The FBI shut down three of the largest poker websites Friday in what appears to be the largest crackdown on illegal online gambling to date.
Eleven executives at PokerStars, Full Tilt Poker and Absolute Poker have been charged with bank fraud, money laundering and illegal gambling offenses. Prosecutors are seeking to immediately shut down the sites and recover $3 billion from the firms.
"As charged, these defendants concocted an elaborate criminal fraud scheme, alternately tricking some U.S. banks and effectively bribing others to assure the continued flow of billions in illegal gambling profits," said U.S. Attorney for Manhattan Preet Bharara in a statement.
The popularity of poker has skyrocketed in recent years thanks in
part to mainstream interest in the World Series of Poker and other
televised tournaments. Many states have legalized live poker rooms in some form, but online gambling was outlawed in 2006.
The sites operate illegally, often from servers based abroad, and rely on online payment processors to accept deposits from U.S.-based gamblers. A cottage industry of full-time poker players and backers has emerged, as has a distinct Internet subculture.
Prosecutors claim the poker companies arranged for money received from U.S. gamblers to be disguised as payments to nonexistent online merchants selling bogus goods such as jewelry and golf balls.
They also claim one-third of the money processed went directly to the firms as part of the "rake" charged to players for every hand played online.

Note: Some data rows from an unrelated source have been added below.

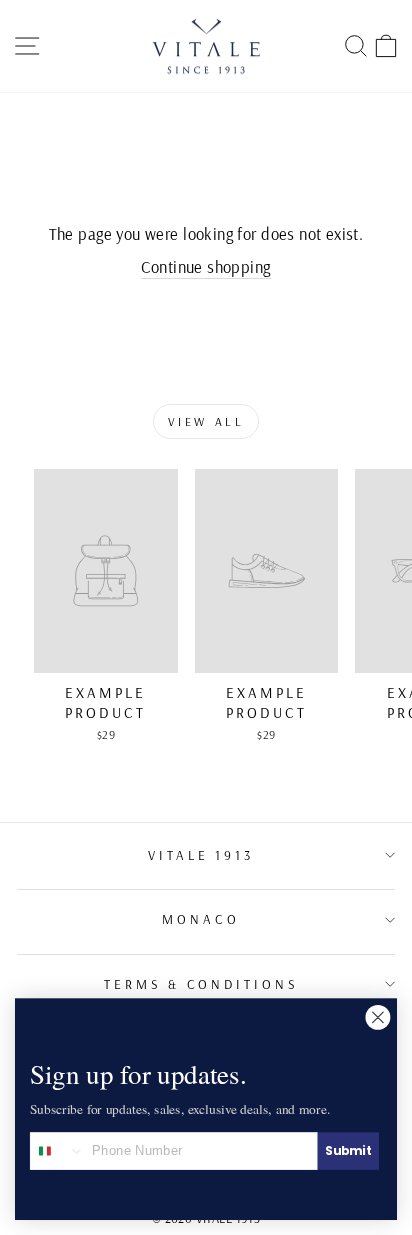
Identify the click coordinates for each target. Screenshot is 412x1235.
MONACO (201, 919)
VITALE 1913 (201, 855)
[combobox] (58, 1151)
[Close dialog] (378, 1017)
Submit (348, 1150)
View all (206, 421)
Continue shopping (205, 266)
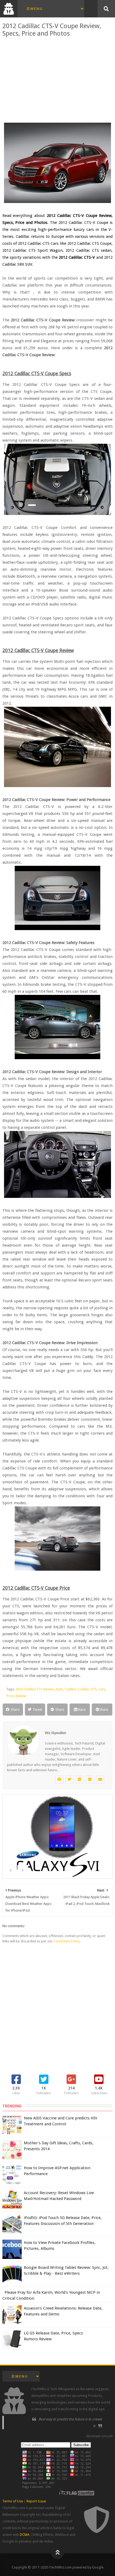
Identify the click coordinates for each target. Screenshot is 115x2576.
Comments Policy (66, 1941)
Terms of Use (12, 2501)
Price (10, 1696)
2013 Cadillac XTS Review (35, 1689)
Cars (101, 1689)
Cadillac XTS (87, 1689)
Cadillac (70, 1689)
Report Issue (36, 2501)
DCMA (24, 2535)
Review (21, 1696)
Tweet (37, 1710)
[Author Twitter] (70, 1780)
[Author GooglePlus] (90, 1780)
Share (15, 1710)
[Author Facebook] (59, 1780)
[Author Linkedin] (80, 1780)
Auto (59, 1689)
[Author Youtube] (100, 1780)
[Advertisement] (57, 79)
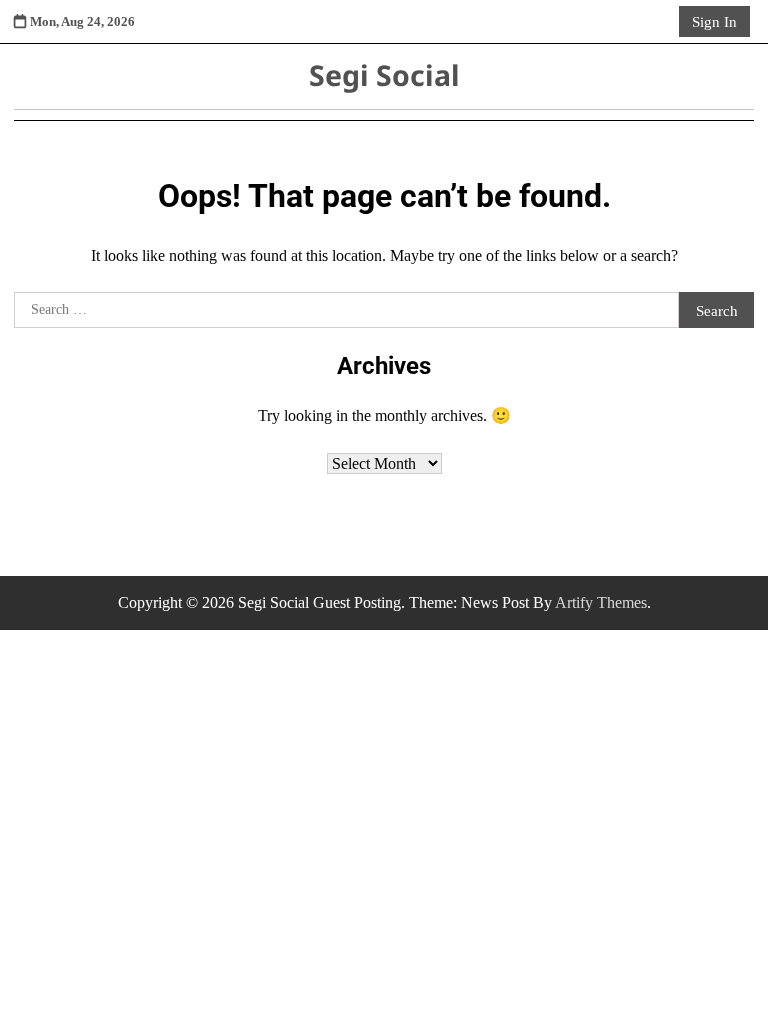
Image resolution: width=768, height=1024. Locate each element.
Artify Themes (601, 602)
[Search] (660, 22)
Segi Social (384, 75)
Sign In (714, 21)
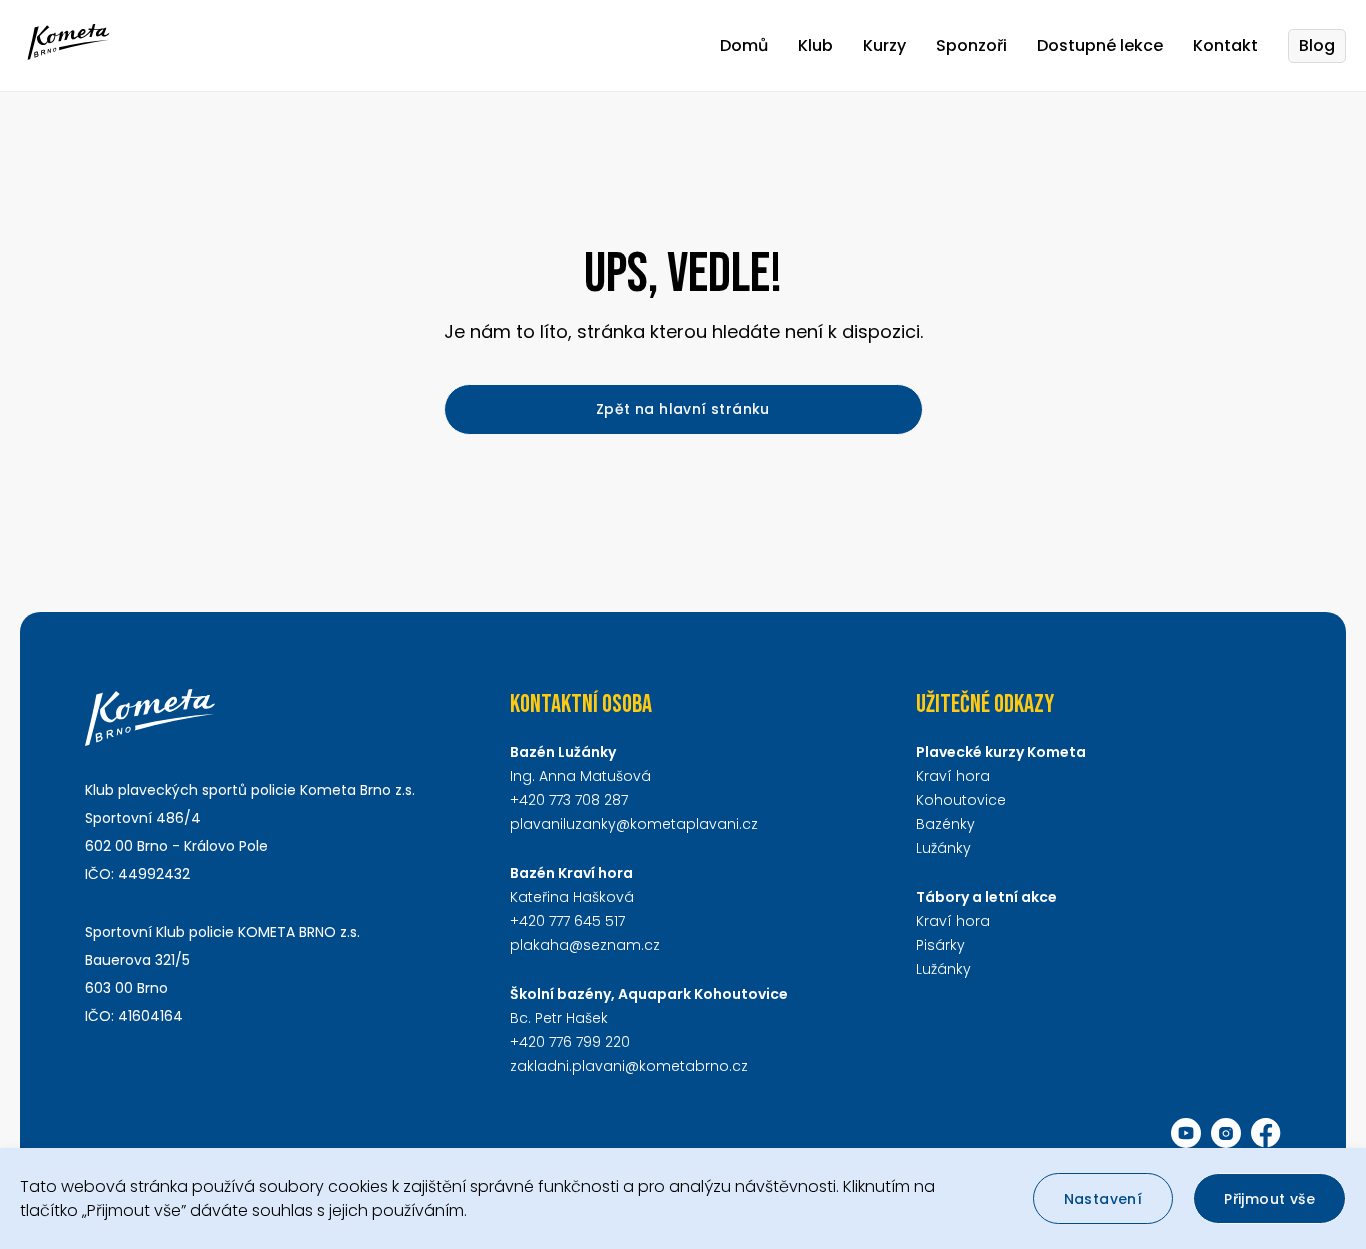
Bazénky (945, 824)
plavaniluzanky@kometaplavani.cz (634, 824)
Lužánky (943, 848)
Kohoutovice (961, 800)
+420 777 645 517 (567, 921)
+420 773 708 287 (569, 800)
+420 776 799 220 (570, 1042)
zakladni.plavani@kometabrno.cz (629, 1066)
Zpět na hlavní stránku (683, 409)
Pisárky (940, 945)
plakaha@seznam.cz (585, 945)
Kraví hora (953, 776)
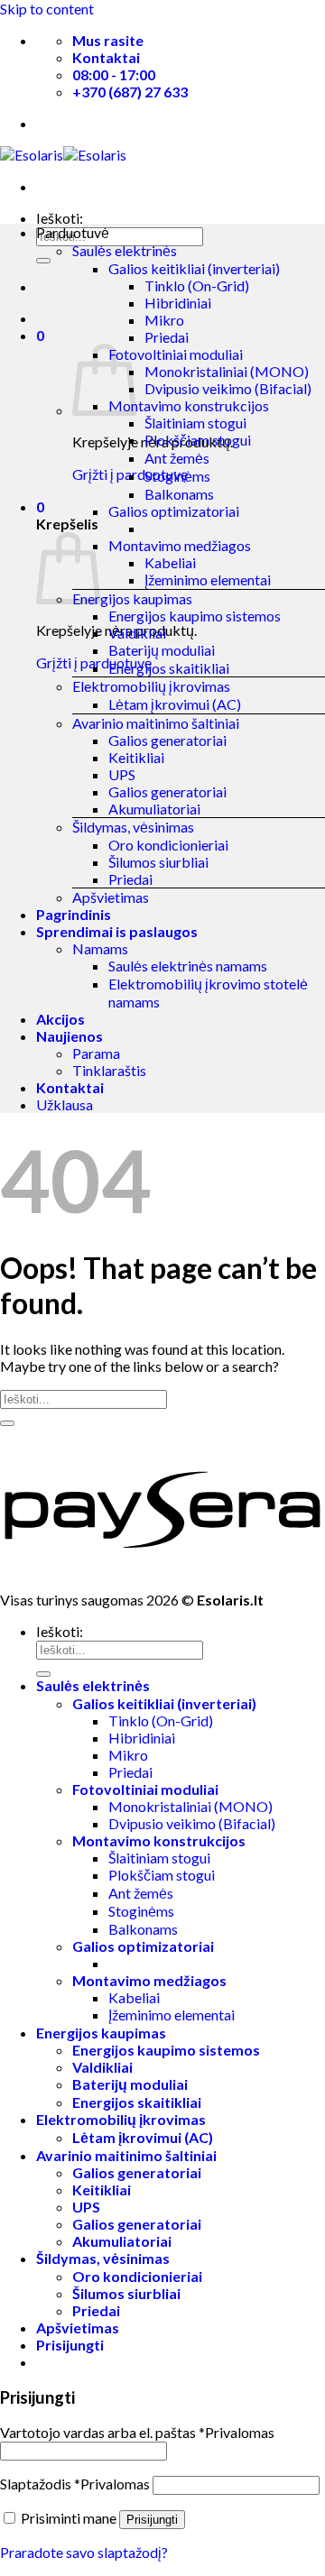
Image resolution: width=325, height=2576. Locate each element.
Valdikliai (137, 632)
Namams (100, 948)
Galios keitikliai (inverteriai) (194, 268)
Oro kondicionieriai (168, 844)
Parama (96, 1053)
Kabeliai (170, 562)
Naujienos (69, 1035)
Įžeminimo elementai (207, 579)
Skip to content (47, 8)
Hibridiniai (177, 302)
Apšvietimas (110, 897)
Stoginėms (177, 475)
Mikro (164, 319)
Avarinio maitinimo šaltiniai (155, 722)
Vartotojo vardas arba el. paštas (137, 2432)
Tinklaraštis (109, 1070)
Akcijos (60, 1018)
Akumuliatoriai (154, 808)
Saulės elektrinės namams (187, 965)
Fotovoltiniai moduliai (175, 354)
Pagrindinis (73, 914)
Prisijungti (152, 2519)
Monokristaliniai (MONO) (226, 371)
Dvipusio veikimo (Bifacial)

The indictment alleges the firms hired third parties to open accounts at financial institutions to help process payments using fake companies as fronts. Four individuals have been charged with helping disguise the payments.
PokerStars and FullTilt Poker allegedly persuaded a few small local banks facing financial difficulties to process some payments in exchange for multimillion-dollar investments in the banks. One bank named by prosecutors is SunFirst Bank in Saint George, Utah.
The district court issued an order restraining 76 bank accounts in 14 countries in relation to the case. The government also seized five domain names used by companies to operate in the U.S. as part of the case.